What to work on >> Rewrite the listing below so that every "Find the location of" becomes "Locate", with everything else left as it is.

Extracted information >>
++++
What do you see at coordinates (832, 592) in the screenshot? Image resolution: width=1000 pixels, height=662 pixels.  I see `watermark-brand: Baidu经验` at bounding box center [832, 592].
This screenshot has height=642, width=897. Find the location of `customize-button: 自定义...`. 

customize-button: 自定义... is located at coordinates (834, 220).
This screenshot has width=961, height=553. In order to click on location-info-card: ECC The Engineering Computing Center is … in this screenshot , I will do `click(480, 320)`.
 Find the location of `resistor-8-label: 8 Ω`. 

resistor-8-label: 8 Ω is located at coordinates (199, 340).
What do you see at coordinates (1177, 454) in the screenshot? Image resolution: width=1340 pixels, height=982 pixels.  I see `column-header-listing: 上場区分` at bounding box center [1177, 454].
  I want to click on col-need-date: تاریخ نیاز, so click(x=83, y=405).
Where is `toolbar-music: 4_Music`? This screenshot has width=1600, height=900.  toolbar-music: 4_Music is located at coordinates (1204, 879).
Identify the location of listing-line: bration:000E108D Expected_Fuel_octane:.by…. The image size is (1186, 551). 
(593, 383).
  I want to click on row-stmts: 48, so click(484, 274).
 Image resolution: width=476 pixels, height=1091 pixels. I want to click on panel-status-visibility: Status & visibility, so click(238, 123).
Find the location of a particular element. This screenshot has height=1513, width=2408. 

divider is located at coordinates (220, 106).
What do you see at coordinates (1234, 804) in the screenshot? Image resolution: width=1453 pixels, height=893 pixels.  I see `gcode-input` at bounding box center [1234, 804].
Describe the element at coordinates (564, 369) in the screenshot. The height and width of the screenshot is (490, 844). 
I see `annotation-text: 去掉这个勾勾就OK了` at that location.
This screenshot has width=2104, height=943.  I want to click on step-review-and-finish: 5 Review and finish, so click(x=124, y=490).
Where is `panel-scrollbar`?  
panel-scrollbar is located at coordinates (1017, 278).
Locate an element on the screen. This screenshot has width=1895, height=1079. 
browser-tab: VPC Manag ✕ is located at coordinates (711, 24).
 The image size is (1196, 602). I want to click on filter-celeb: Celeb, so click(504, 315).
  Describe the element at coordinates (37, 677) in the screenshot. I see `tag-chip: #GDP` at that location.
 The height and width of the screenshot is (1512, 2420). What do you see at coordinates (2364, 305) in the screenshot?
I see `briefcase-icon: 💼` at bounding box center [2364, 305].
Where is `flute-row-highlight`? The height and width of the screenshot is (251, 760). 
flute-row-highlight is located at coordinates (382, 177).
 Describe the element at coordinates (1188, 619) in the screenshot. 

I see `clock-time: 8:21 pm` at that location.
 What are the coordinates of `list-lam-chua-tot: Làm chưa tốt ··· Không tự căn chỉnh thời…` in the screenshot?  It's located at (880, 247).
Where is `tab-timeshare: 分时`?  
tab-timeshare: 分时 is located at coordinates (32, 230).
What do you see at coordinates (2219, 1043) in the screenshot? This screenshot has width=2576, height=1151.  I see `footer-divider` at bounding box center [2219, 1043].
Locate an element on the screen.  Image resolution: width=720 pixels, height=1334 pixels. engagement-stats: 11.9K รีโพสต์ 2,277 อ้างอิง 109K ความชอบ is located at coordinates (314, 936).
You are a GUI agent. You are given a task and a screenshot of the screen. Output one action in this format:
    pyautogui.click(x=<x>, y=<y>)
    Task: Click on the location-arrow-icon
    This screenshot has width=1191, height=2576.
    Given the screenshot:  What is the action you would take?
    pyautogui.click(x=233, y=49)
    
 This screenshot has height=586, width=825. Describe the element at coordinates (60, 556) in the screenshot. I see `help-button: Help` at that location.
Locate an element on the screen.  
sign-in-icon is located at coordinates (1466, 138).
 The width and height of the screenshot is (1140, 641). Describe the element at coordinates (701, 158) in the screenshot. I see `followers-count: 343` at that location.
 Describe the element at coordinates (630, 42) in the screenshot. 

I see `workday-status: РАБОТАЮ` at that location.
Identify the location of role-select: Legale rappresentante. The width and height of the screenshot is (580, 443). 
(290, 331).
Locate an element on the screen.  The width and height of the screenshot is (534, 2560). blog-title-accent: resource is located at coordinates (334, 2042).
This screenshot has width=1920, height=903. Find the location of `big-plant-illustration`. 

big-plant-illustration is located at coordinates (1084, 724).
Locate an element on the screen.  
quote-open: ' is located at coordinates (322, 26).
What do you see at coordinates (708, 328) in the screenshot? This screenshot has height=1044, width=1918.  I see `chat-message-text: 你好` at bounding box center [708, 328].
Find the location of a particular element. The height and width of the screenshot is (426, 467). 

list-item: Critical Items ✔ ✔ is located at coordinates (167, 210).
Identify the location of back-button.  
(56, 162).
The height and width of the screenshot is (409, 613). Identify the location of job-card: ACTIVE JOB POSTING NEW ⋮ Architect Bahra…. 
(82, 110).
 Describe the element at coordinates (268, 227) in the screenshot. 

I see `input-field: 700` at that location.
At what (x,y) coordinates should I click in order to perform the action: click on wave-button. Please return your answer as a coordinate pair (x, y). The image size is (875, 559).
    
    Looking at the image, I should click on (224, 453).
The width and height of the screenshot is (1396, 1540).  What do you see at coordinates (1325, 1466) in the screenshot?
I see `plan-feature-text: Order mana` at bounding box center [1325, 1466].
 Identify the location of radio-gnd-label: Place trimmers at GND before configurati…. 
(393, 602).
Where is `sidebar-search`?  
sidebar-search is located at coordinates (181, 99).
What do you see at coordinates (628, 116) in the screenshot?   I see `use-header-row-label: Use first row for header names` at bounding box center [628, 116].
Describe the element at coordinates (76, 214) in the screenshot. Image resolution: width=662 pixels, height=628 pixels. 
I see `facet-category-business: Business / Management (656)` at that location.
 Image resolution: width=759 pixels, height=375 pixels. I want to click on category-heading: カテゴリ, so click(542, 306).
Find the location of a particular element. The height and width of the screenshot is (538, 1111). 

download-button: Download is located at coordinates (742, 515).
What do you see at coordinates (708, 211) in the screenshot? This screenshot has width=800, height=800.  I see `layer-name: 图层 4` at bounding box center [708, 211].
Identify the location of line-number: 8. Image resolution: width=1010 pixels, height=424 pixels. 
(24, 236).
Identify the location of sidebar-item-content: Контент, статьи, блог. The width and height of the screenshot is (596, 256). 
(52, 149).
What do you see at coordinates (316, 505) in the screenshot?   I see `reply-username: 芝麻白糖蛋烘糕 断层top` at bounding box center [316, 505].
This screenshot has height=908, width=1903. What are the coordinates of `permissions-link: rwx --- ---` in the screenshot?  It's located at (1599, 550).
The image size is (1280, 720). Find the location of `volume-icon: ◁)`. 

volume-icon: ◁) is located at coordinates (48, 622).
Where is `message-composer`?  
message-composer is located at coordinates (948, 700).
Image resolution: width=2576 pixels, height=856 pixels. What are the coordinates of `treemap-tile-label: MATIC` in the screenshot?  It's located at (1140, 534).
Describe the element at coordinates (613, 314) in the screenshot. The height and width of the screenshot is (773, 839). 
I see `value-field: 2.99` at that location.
++++
Result of this task >>
What do you see at coordinates (832, 592) in the screenshot? Image resolution: width=1000 pixels, height=662 pixels.  I see `watermark-brand: Baidu经验` at bounding box center [832, 592].
This screenshot has height=642, width=897. Locate `customize-button: 自定义...`. 

customize-button: 自定义... is located at coordinates (834, 220).
This screenshot has width=961, height=553. In order to click on location-info-card: ECC The Engineering Computing Center is … in this screenshot , I will do `click(480, 320)`.
 Locate `resistor-8-label: 8 Ω`. 

resistor-8-label: 8 Ω is located at coordinates (199, 340).
What do you see at coordinates (1177, 454) in the screenshot? Image resolution: width=1340 pixels, height=982 pixels.  I see `column-header-listing: 上場区分` at bounding box center [1177, 454].
  I want to click on col-need-date: تاریخ نیاز, so click(x=83, y=405).
Where is `toolbar-music: 4_Music`? This screenshot has width=1600, height=900.  toolbar-music: 4_Music is located at coordinates (1204, 879).
Identify the location of listing-line: bration:000E108D Expected_Fuel_octane:.by…. The image size is (1186, 551). 
(593, 383).
  I want to click on row-stmts: 48, so click(484, 274).
 Image resolution: width=476 pixels, height=1091 pixels. I want to click on panel-status-visibility: Status & visibility, so click(238, 123).
Locate a particular element. This screenshot has height=1513, width=2408. 

divider is located at coordinates (220, 106).
What do you see at coordinates (1234, 804) in the screenshot? Image resolution: width=1453 pixels, height=893 pixels.  I see `gcode-input` at bounding box center [1234, 804].
Describe the element at coordinates (564, 369) in the screenshot. The height and width of the screenshot is (490, 844). 
I see `annotation-text: 去掉这个勾勾就OK了` at that location.
This screenshot has width=2104, height=943.  I want to click on step-review-and-finish: 5 Review and finish, so click(x=124, y=490).
Where is `panel-scrollbar`?  
panel-scrollbar is located at coordinates (1017, 278).
Locate an element on the screen. This screenshot has width=1895, height=1079. 
browser-tab: VPC Manag ✕ is located at coordinates (711, 24).
 The image size is (1196, 602). I want to click on filter-celeb: Celeb, so click(504, 315).
  Describe the element at coordinates (37, 677) in the screenshot. I see `tag-chip: #GDP` at that location.
 The height and width of the screenshot is (1512, 2420). What do you see at coordinates (2364, 305) in the screenshot?
I see `briefcase-icon: 💼` at bounding box center [2364, 305].
Where is `flute-row-highlight`? The height and width of the screenshot is (251, 760). 
flute-row-highlight is located at coordinates (382, 177).
 Describe the element at coordinates (1188, 619) in the screenshot. 

I see `clock-time: 8:21 pm` at that location.
 What are the coordinates of `list-lam-chua-tot: Làm chưa tốt ··· Không tự căn chỉnh thời…` in the screenshot?  It's located at (880, 247).
Where is `tab-timeshare: 分时`?  
tab-timeshare: 分时 is located at coordinates (32, 230).
What do you see at coordinates (2219, 1043) in the screenshot? This screenshot has width=2576, height=1151.  I see `footer-divider` at bounding box center [2219, 1043].
Locate an element on the screen.  Image resolution: width=720 pixels, height=1334 pixels. engagement-stats: 11.9K รีโพสต์ 2,277 อ้างอิง 109K ความชอบ is located at coordinates (314, 936).
You are a GUI agent. You are given a task and a screenshot of the screen. Output one action in this format:
    pyautogui.click(x=<x>, y=<y>)
    Task: Click on the location-arrow-icon
    This screenshot has width=1191, height=2576.
    Given the screenshot:  What is the action you would take?
    pyautogui.click(x=233, y=49)
    
 This screenshot has height=586, width=825. Describe the element at coordinates (60, 556) in the screenshot. I see `help-button: Help` at that location.
Locate an element on the screen.  
sign-in-icon is located at coordinates (1466, 138).
 The width and height of the screenshot is (1140, 641). Describe the element at coordinates (701, 158) in the screenshot. I see `followers-count: 343` at that location.
 Describe the element at coordinates (630, 42) in the screenshot. 

I see `workday-status: РАБОТАЮ` at that location.
Identify the location of role-select: Legale rappresentante. The width and height of the screenshot is (580, 443). 
(290, 331).
Locate an element on the screen.  The width and height of the screenshot is (534, 2560). blog-title-accent: resource is located at coordinates (334, 2042).
This screenshot has width=1920, height=903. Locate `big-plant-illustration`. 

big-plant-illustration is located at coordinates (1084, 724).
Locate an element on the screen.  
quote-open: ' is located at coordinates (322, 26).
What do you see at coordinates (708, 328) in the screenshot? This screenshot has height=1044, width=1918.  I see `chat-message-text: 你好` at bounding box center [708, 328].
Locate a particular element. The height and width of the screenshot is (426, 467). 

list-item: Critical Items ✔ ✔ is located at coordinates (167, 210).
Identify the location of back-button.  
(56, 162).
The height and width of the screenshot is (409, 613). Identify the location of job-card: ACTIVE JOB POSTING NEW ⋮ Architect Bahra…. 
(82, 110).
 Describe the element at coordinates (268, 227) in the screenshot. 

I see `input-field: 700` at that location.
At what (x,y) coordinates should I click in order to perform the action: click on wave-button. Please return your answer as a coordinate pair (x, y). The image size is (875, 559).
    
    Looking at the image, I should click on (224, 453).
The width and height of the screenshot is (1396, 1540).  What do you see at coordinates (1325, 1466) in the screenshot?
I see `plan-feature-text: Order mana` at bounding box center [1325, 1466].
 Identify the location of radio-gnd-label: Place trimmers at GND before configurati…. 
(393, 602).
Where is `sidebar-search`?  
sidebar-search is located at coordinates (181, 99).
What do you see at coordinates (628, 116) in the screenshot?   I see `use-header-row-label: Use first row for header names` at bounding box center [628, 116].
Describe the element at coordinates (76, 214) in the screenshot. Image resolution: width=662 pixels, height=628 pixels. 
I see `facet-category-business: Business / Management (656)` at that location.
 Image resolution: width=759 pixels, height=375 pixels. I want to click on category-heading: カテゴリ, so click(542, 306).
Locate a particular element. The height and width of the screenshot is (538, 1111). 

download-button: Download is located at coordinates (742, 515).
What do you see at coordinates (708, 211) in the screenshot? This screenshot has width=800, height=800.  I see `layer-name: 图层 4` at bounding box center [708, 211].
Identify the location of line-number: 8. Image resolution: width=1010 pixels, height=424 pixels. 
(24, 236).
Identify the location of sidebar-item-content: Контент, статьи, блог. The width and height of the screenshot is (596, 256). 
(52, 149).
What do you see at coordinates (316, 505) in the screenshot?   I see `reply-username: 芝麻白糖蛋烘糕 断层top` at bounding box center [316, 505].
This screenshot has height=908, width=1903. What are the coordinates of `permissions-link: rwx --- ---` in the screenshot?  It's located at (1599, 550).
The image size is (1280, 720). Locate `volume-icon: ◁)`. 

volume-icon: ◁) is located at coordinates (48, 622).
Where is `message-composer`?  
message-composer is located at coordinates (948, 700).
Image resolution: width=2576 pixels, height=856 pixels. What are the coordinates of `treemap-tile-label: MATIC` in the screenshot?  It's located at (1140, 534).
Describe the element at coordinates (613, 314) in the screenshot. The height and width of the screenshot is (773, 839). 
I see `value-field: 2.99` at that location.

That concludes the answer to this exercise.